- What you have to do
For this exercise, return only the lines in the records below from the one holding "Click the red-gray" through the one holding "Viewport: 1372px width, 896px height.", including both, exactly as they appear and without pictures.

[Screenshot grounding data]
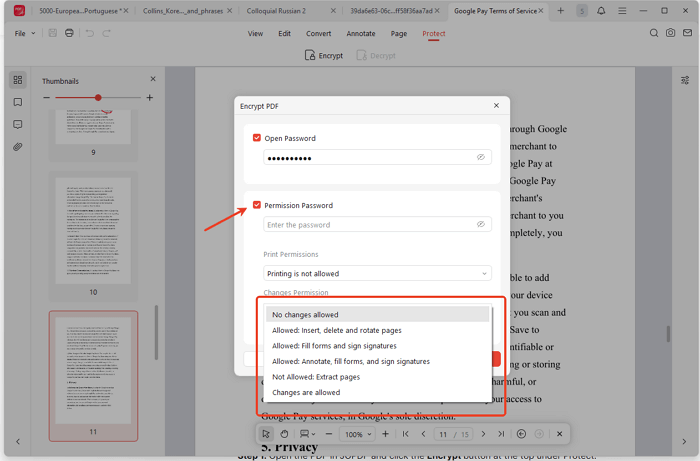Select 'Allowed: Fill forms and sign signatures'
The width and height of the screenshot is (700, 461).
click(334, 346)
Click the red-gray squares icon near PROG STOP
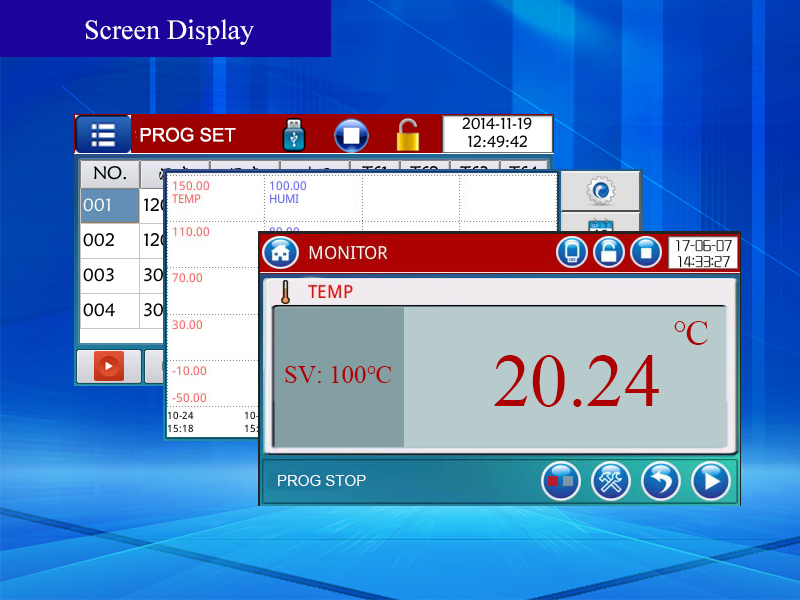The height and width of the screenshot is (600, 800). pos(560,481)
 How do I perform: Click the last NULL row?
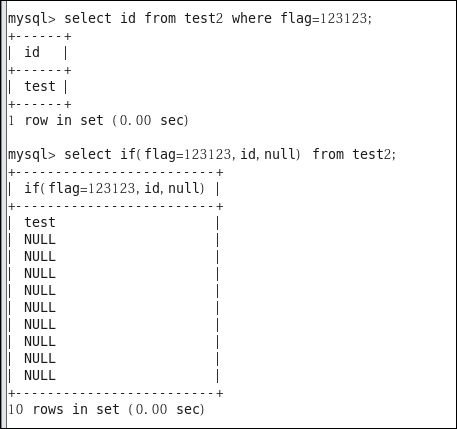click(x=113, y=376)
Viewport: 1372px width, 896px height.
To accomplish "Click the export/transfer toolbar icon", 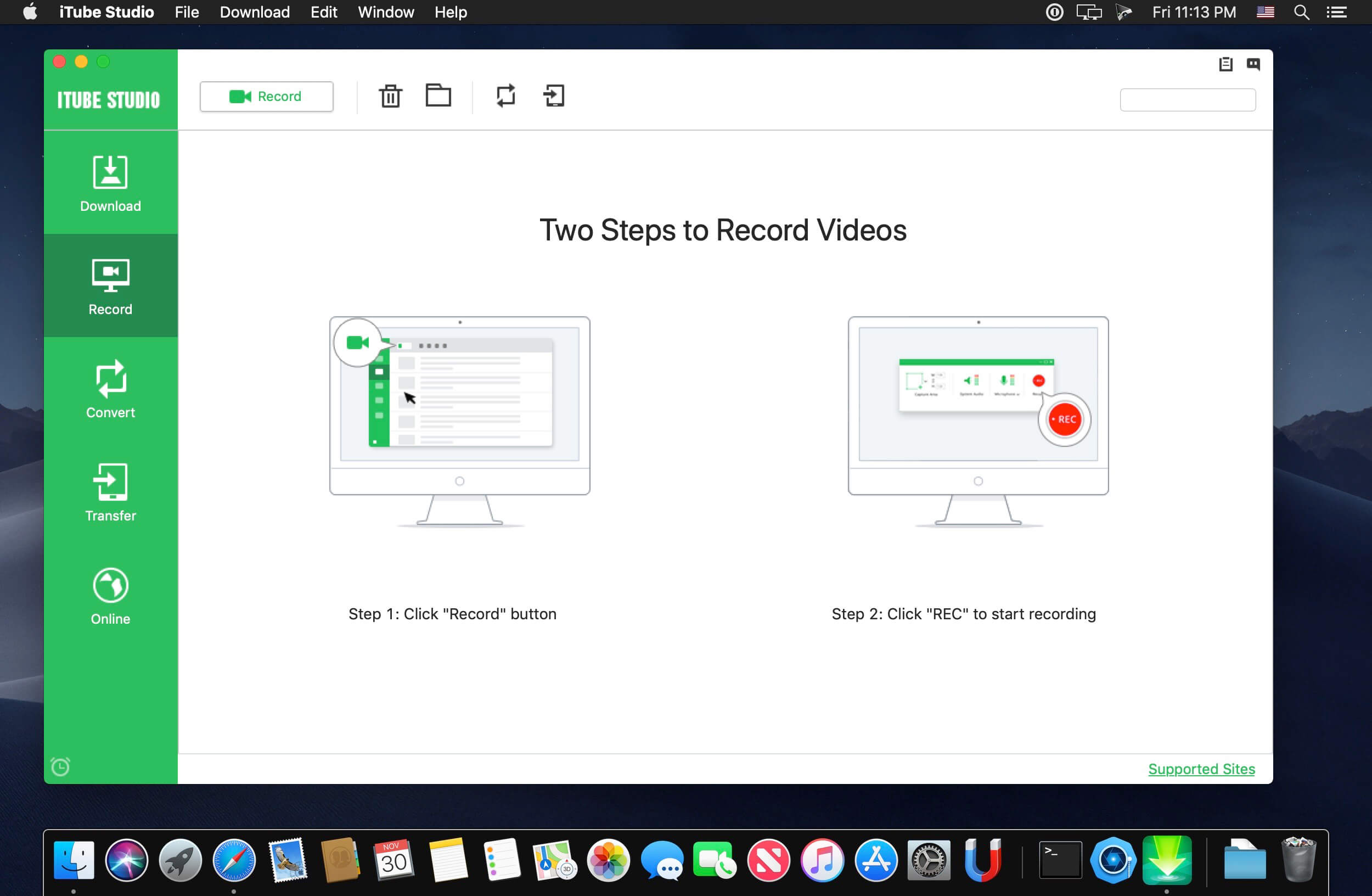I will click(x=555, y=96).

- Answer box
Click the red-gray squares icon near PROG STOP
The height and width of the screenshot is (600, 800). pos(560,481)
 How do I perform: Click the last NULL row?
click(x=113, y=376)
Viewport: 1372px width, 896px height.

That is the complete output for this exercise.